João da Sunga
JOÃO DA SUNGA
Cada lugar tem suas peculiaridades geográficas, assim como seus tipos humanos característicos e irrepetíveis. Onde quer que se vá a gente é surpreendido pela narrativa curiosa de feitos de algumas pessoas, cujas atitudes excedem à média e não-raro avança pelo terreno do folclórico e do irreal.
Em uma localidade escutei falar de um médico que usava tratamentos nada ortodoxos com seus pacientes. Ele se confessava um agrônomo frustrado, por isto, todos os anos era convidado para ser paraninfo de todas as turmas de Agronomia.
Uma idosa chamou o tal “doutor”, pois se dizia privada dos movimentos, incapaz de se levantar da cama. Era uma mulher solteira de seus setenta e tantos anos, beata, de um rigor moral vitoriano. Pois o “Dr.

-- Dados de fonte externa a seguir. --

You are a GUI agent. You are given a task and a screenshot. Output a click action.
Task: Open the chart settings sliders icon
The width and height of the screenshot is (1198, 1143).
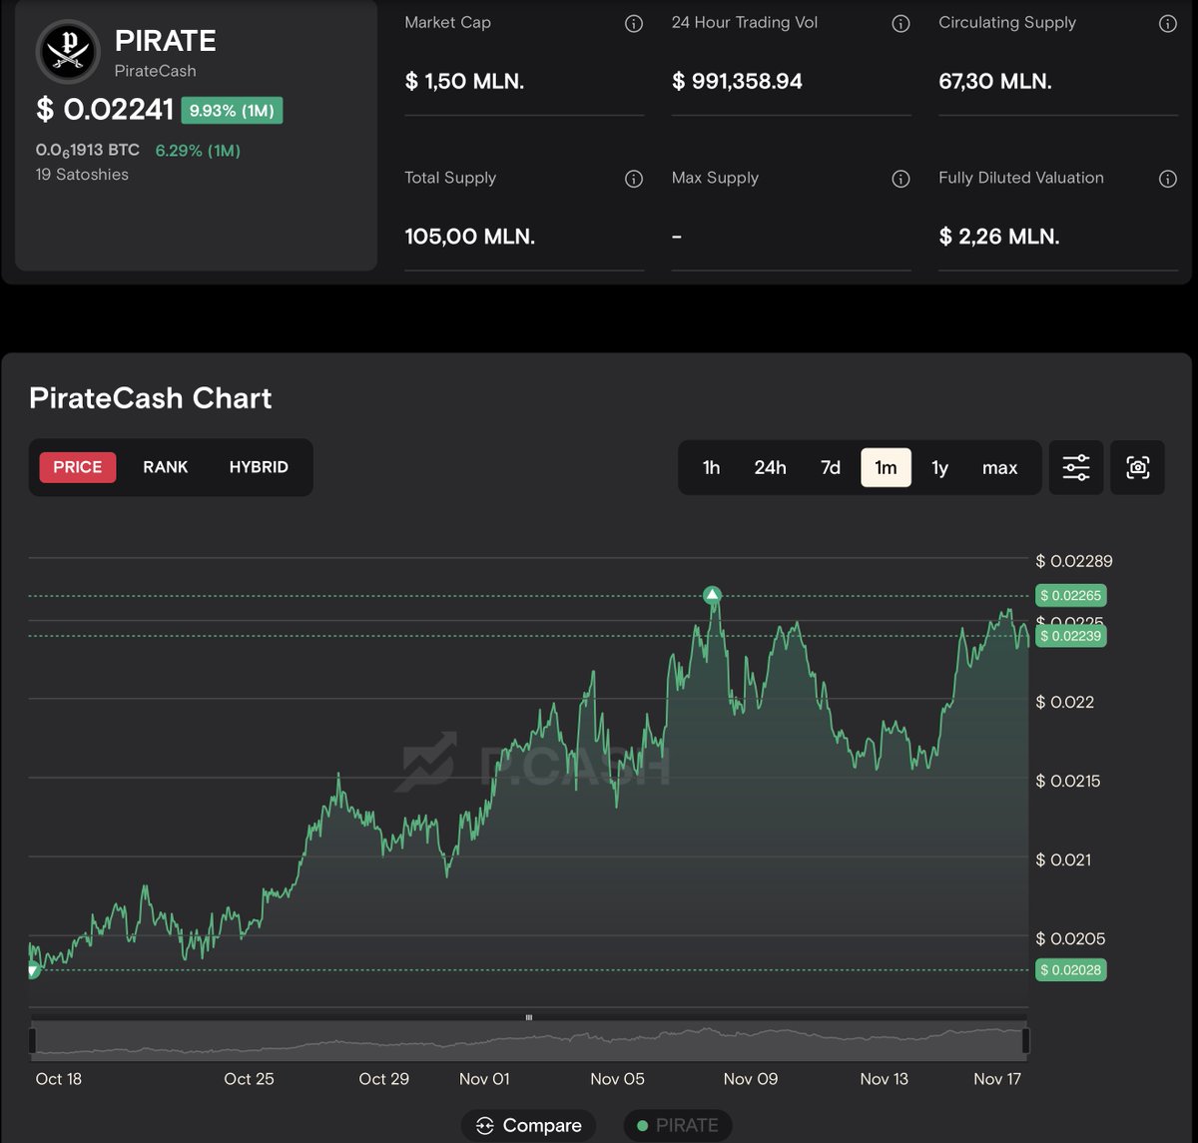pos(1075,467)
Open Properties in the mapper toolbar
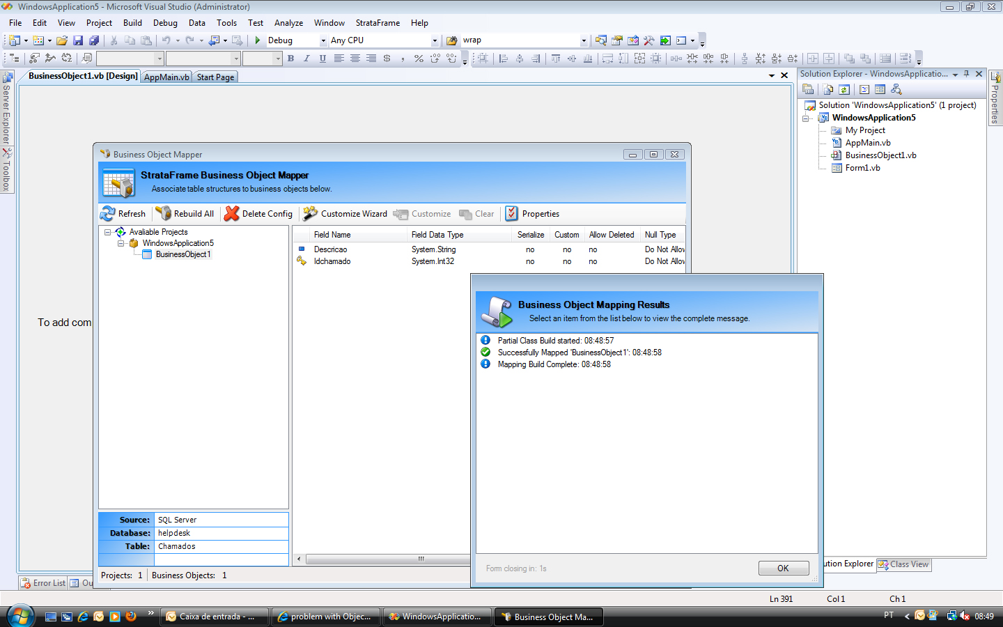This screenshot has height=627, width=1003. 533,214
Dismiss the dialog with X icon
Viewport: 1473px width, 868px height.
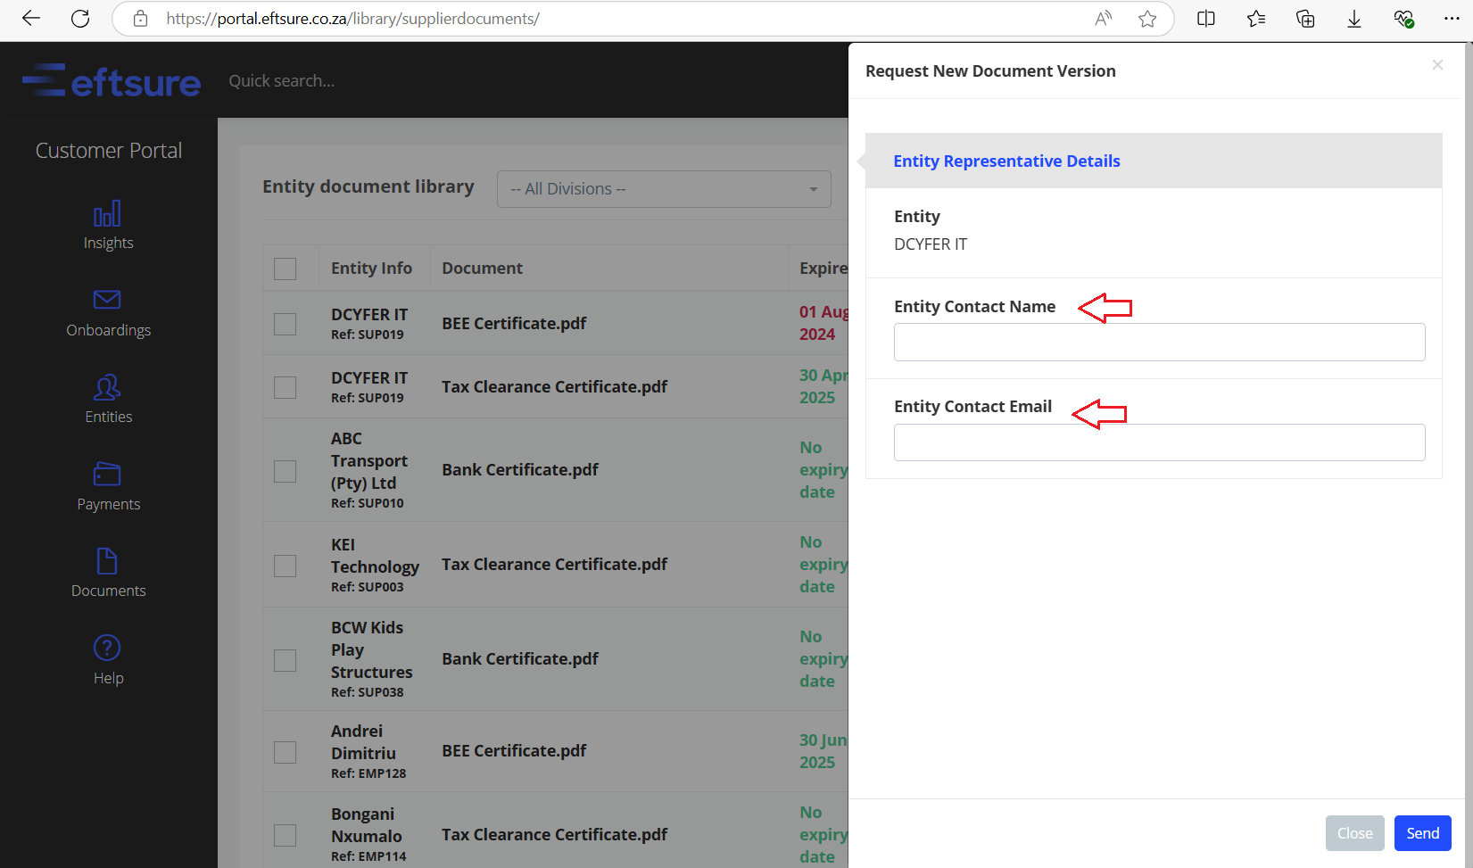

Xico” chegou lá, escutou as lamúrias da mulher, dizendo-lhe ela não tinha nada, era um impedimento psicológico, que ela se levantasse da cama, pois estava sã.
Como a paciente insistiu, ele tirou a roupa e, só de cuecas, se deitou ao lado da velha, debaixo das cobertas. A mulher deu um pulo, horrorizada, indo parar na porta do quarto. “Viu, disse o profissional, como a senhora pode andar?”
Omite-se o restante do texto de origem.